As NASA scientists plan for upcoming exploration of Europa, they have to model where is the constant radiation bombardment most intense? How deep do the energetic particles go? How does radiation affect what’s on the surface and beneath – including potential chemical signs, or biosignatures, that could imply the presence of life. This radiation can destroy or alter material transported up to the surface, making it more difficult for scientists to know if it actually represents conditions in Europa’s ocean.
Intense Radiation Key to Understanding Europa
“If we want to understand what’s going on at the surface of Europa and how that links to the ocean underneath, we need to understand the radiation,” said Tom Nordheim, a planetary scientist and roboticist working in the Astrobiology and Ocean Worlds group at JPL in 2018. “When we examine materials that have come up from the subsurface, what are we looking at?

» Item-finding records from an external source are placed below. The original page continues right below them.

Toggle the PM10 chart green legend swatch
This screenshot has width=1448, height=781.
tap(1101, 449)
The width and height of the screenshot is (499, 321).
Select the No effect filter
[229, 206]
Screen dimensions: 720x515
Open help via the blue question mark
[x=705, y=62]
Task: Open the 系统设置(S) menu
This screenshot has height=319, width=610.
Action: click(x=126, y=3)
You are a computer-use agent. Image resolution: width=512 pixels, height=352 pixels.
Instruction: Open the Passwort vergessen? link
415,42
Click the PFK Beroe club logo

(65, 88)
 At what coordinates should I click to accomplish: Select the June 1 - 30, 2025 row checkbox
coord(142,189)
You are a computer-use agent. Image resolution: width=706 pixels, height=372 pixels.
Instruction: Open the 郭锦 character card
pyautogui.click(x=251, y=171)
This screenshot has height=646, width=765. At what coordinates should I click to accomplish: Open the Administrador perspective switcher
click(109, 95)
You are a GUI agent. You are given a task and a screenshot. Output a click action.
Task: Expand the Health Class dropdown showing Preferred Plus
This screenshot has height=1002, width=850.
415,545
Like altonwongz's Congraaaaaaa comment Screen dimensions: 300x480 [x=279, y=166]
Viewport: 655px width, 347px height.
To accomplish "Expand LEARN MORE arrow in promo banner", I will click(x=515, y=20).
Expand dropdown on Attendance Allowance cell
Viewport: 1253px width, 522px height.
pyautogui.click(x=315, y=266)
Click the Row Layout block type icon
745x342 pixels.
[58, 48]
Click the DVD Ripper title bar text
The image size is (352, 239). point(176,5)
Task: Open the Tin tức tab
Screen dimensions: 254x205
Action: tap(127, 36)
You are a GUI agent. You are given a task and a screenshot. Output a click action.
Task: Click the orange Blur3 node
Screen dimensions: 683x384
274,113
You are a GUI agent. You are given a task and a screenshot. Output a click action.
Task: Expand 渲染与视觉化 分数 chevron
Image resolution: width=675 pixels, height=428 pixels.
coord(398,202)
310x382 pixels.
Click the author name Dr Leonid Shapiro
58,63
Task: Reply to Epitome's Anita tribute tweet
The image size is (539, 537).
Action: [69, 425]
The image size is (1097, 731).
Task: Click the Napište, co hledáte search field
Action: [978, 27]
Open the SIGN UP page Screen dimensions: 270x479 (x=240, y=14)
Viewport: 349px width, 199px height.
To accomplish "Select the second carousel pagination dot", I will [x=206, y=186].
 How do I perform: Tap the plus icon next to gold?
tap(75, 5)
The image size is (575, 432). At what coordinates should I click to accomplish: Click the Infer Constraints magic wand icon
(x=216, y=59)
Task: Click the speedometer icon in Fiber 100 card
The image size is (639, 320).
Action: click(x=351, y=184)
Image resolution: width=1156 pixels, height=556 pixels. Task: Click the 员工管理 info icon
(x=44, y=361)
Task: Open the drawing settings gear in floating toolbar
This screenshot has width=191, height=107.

Does this tell us what is in the ocean, or is this what happened to the materials after they have been radiated?”
2018 NASA Study –Radiation Varies by Location
Nordheim and his team looked closely at the electrons blasting the moon’s surface in their 2018 study, and found that the radiation varies by location. The harshest radiation is concentrated in zones around the equator, and the radiation lessens closer to the poles.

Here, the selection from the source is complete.